Of course we don’t agree on everything. We are both pretty opinionated and sometimes our discussions get rather “vigorous!” But in contrast to my parents we make an effort to see each other’s point of view even when it doesn’t come naturally. My memories of my parents communicating were my father letting us all know “what-was-what” and my mom smoking a cigarette and tuning out. I saw how that didn’t work and had no interest in recreating it.
#3 Thom and I choose not to have children. I’ve explained part of the reasoning behind this in another post so I won’t go into details. But my mother talked to me about it and admitted that if she had had the choice, she likely would have decided against having children herself. Not all of us want or need children to have a happy and fulfilled life. My mother knew that, but in her day and age women did not have the option if they wanted to marry and have sex. She had five children total, four that survived, and although I never doubted she loved us all, her life was very different than it would have been with either no children or less children. Obviously that has a huge impact on a marriage in both positive and less than positive ways. The good news is that today women and men have a choice—and in my opinion it should be a choice that both people completely agree on in advance.
#4 We share most of the same values and beliefs. This might not be something people have control over and are even able to change if they wanted to, but because Thom and I had so many core values and beliefs that were very similar from the beginning, they just deepened as we went along. While I know my parents shared several of the same values, I’m not as convinced about their deeply held beliefs about life. If possible, I think it’s best to discover these up front before becoming surprised by them a few years into a marriage.

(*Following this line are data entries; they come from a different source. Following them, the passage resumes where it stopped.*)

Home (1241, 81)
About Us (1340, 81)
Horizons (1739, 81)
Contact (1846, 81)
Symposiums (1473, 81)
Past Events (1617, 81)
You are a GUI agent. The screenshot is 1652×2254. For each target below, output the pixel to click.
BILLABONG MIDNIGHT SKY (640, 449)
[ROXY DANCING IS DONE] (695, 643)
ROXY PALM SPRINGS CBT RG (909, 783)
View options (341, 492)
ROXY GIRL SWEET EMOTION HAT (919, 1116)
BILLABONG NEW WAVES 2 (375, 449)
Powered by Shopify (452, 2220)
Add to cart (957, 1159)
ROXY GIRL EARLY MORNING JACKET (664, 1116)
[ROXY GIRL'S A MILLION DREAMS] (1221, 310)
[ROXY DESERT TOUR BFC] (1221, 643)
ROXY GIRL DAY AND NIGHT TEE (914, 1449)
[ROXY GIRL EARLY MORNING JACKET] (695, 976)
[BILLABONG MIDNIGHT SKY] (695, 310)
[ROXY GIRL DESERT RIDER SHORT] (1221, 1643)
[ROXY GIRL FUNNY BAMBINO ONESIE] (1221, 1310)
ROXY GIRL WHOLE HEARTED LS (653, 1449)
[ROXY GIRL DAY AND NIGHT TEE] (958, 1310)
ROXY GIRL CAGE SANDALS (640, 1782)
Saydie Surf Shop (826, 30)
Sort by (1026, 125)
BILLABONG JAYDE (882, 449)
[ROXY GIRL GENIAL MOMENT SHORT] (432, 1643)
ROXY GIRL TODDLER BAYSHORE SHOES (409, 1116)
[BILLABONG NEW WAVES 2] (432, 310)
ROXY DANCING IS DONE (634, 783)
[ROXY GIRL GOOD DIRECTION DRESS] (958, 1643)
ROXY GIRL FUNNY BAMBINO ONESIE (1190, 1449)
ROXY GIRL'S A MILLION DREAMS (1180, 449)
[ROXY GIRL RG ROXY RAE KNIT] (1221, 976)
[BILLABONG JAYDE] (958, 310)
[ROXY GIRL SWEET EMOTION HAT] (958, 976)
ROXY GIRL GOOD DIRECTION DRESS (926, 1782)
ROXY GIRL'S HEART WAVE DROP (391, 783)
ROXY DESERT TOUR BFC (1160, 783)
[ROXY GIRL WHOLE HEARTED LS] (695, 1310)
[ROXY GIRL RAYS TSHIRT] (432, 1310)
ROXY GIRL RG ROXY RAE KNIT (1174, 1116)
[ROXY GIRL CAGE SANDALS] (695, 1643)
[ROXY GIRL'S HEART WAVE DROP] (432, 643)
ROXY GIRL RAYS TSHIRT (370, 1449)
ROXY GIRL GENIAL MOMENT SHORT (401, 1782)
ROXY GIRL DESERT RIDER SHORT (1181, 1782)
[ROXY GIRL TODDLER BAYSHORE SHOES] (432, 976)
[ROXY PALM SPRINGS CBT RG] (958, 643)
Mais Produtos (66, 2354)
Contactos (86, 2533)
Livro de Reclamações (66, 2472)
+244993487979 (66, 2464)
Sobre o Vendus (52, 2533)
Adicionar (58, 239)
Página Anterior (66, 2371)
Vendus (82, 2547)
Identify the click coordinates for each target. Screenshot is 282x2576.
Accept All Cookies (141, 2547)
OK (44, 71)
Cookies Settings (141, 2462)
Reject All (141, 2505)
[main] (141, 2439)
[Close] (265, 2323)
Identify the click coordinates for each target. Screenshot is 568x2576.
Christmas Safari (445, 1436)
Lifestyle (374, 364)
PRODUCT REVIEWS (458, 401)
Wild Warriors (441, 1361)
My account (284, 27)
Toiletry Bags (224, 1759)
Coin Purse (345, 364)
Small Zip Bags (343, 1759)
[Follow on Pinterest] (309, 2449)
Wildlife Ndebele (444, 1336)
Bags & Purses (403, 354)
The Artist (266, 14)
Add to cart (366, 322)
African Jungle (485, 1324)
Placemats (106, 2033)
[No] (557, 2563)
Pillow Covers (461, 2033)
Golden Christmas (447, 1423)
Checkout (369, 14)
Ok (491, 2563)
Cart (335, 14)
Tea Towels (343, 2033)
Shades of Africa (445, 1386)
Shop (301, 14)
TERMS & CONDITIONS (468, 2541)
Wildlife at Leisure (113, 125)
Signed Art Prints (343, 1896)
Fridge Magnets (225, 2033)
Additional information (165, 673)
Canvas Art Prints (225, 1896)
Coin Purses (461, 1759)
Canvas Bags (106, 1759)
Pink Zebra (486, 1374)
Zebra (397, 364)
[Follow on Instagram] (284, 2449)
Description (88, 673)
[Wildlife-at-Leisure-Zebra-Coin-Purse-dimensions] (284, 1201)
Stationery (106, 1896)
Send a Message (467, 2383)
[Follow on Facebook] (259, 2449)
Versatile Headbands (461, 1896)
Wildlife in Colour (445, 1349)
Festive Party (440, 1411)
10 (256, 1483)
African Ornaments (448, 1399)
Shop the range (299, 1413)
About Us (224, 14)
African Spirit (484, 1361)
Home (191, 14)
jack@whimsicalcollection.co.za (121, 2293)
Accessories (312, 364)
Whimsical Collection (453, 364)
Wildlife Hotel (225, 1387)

#5 My parents considered divorce but didn’t. What makes Thom and my relationship different from both my parents and his parents is that we never considered divorce. (Both our parents did!) How do I know that was true for us? Because if it had come to that, we would have gone through with it and divorced. As I said in the beginning of this post, we pledged to one another that we would end the relationship rather than stay together and “endure” what we witnessed our parents doing. While some might say that was a fatalistic approach to a relationship, we disagree. To us it was permission to try to create something much more deeply connected than what we had witnessed from our parents and from just about everyone else we encountered. Think about it, if all young people observe are unhappy, dull, lackluster relationships built on duty and obligation, why would anyone want to recreate that in their life? We craved something different and because we were willing to gamble that we could do it—it gave us the courage to stick with our commitment.
Regardless of whether these ideas work for others, I do believe that exploring them with someone before marriage could only be helpful. Several months ago when I wrote a post about what people regret at the end of their life, I was struck by one of the suggestions in terms of relationships. That “tip” was to spend a LOT of time and energy considering the person you marry before you make the commitment. I’ve also read that some women spend way more time planning their big wedding day, than they do considering who or why they are marrying the man in the first place. I can’t say that I was SMART enough to have considered all the implications before Thom and I hooked up way back when. But I’m happy to say that we both knew and considered what we saw in our parents and chose something different. Staying awake and aware when making a big choice like marriage is always SMART!